Repeat, line for line, only the span that opens at the "The height and width of the screenshot is (761, 429)." line and closes at the final line below. Skip the pictures.

(Records from a dataset)
---*---

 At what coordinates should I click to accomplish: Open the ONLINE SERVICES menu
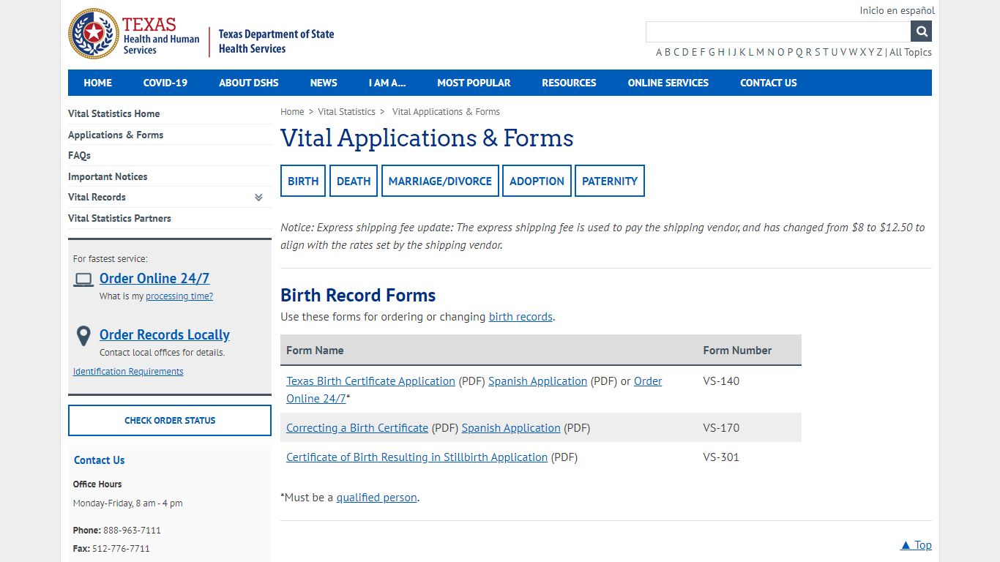coord(668,83)
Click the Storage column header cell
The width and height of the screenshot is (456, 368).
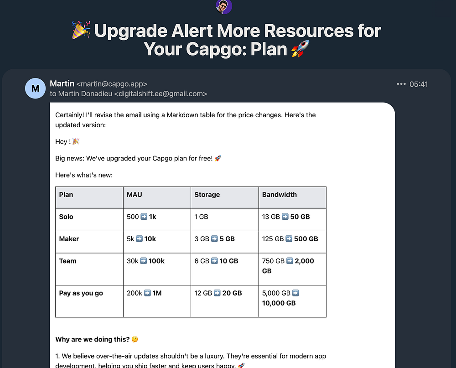[224, 198]
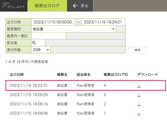The height and width of the screenshot is (123, 167).
Task: Click the 帳票出力ログID column header
Action: tap(116, 75)
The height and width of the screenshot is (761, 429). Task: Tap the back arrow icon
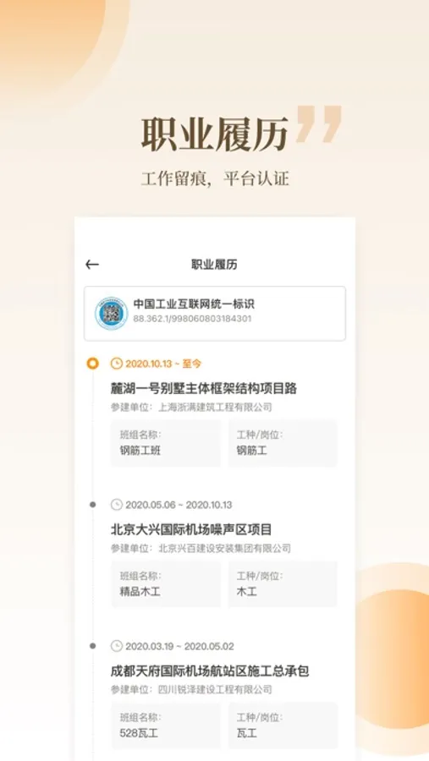pos(92,265)
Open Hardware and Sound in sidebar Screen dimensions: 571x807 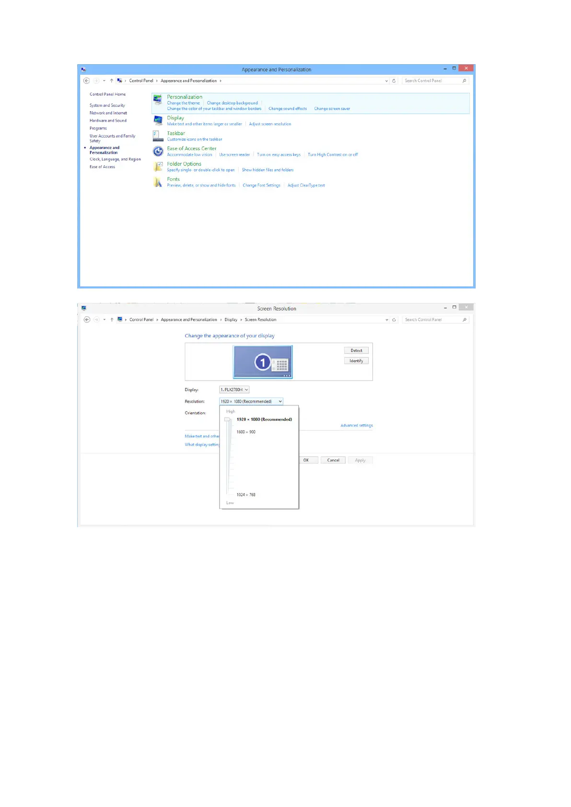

---*---

# [Result of the exercise]
The height and width of the screenshot is (761, 429). Task: Tap the back arrow icon
pos(92,265)
Open Hardware and Sound in sidebar Screen dimensions: 571x807 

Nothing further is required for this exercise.